November 20, 2010 at 3:00PM

POP/ROCK

Kid Rock, "Born Free" (Atlantic)

Few musicians have the stylistic reach Detroit rap-rocker Kid Rock displays in bringing together musical guests as disparate as country music sweetheart Martina McBride and rapper T.I. -- on the same track, no less. But that's one of the nifty surprises he pulls off on his eighth album. That may have something to do with producer Rick Rubin, who has an uncanny gift for chipping away bluster and artifice and sculpting songs to their essence. Rock asserts his place as the classic-rock scion of Detroit rasper Bob Seger, who plays piano on "Collide," a folk-rock ballad that exhibits honest-to-goodness vulnerability. "Wish I didn't know now the things I didn't know then," Rock sings wistfully in "When It Rains," the melancholy flip side of his nostalgia- minded 2008 hit "All Summer Long." He hasn't abandoned his party-hearty ethic, delivering a dive-bar jukebox classic, "God Bless Saturday," with its Stones-Aerosmith echoes, and a lively ZZ Top-worthy shuffle in "Rock Bottom Blues."

RANDY LEWIS, LOS ANGELES TIMES

Lee DeWyze, "Live It Up" (RCA)

As DeWyze discovers on his first album after winning "American Idol," his career is no longer entirely his own. Every would-be artist who survives the contest is squeezed through a music-industry processor that weeds out the quirks. With a knack for earnest folk-soul, DeWyze is best in coffeehouse mode. But the relentlessly bland "Live It Up" sounds as though it were created in a laboratory. There's a slice of Jack Johnson's mellowness, a splash of Jason Mraz's pleading sensitivity, breathy accents that could've been lifted from a John Mayer ballad. "Dear Isabelle" comes closest to finger-picked intimacy, but in general DeWyze never moves beyond journeyman competence.

GREG KOT, CHICAGO TRIBUNE

COUNTRY

Reba McEntire, "All the Women I Am" (Valory)

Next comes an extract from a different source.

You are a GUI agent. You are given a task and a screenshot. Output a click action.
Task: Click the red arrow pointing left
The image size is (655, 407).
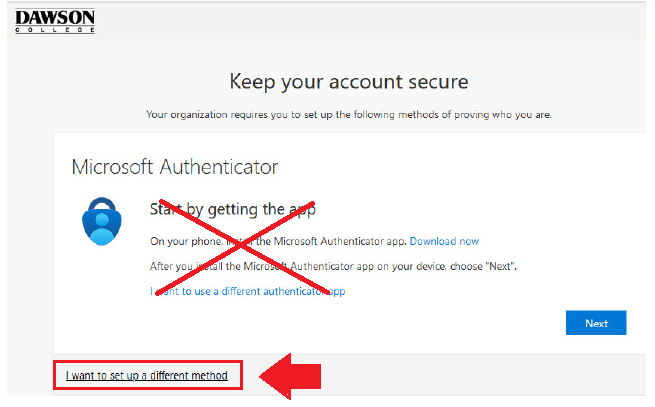tap(290, 376)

McEntire has scored more hits than any country female, but she's not ready to chill on the back porch just yet. One of her best efforts, this disc blends hard-edged, modern country-rock -- including the opener "Turn on the Radio," which is already a hit -- with some profoundly tender ballads, as in the throwback, Bobbie Gentry purr of "The Day She Got Divorced." Reba's strong, no-nonsense persona gets a workout here, but as the CD title implies, she is many women rolled into one.

STEVE MORSE, BOSTON GLOBE

HIP-HOP

Nelly, "5.0" (Universal Motown)

It might be an accident that the word "gone" appears in two titles on Nelly's comeback, but you get the sense that the St. Louis MC realizes that if he didn't fire up a hit-laden set, his teetering career might vanish. Nelly has recruited an all-star supporting cast and emerged with a tuneful mainstream effort. He has a major single with "Just a Dream," the hip-hop equivalent of a power ballad. There are misfires, but he does better on such tracks as the club-aimed "Move That Body," the melodic "Gone" (featuring Kelly Rowland) and the hard-edged "1000 Stacks," which echoes his early work.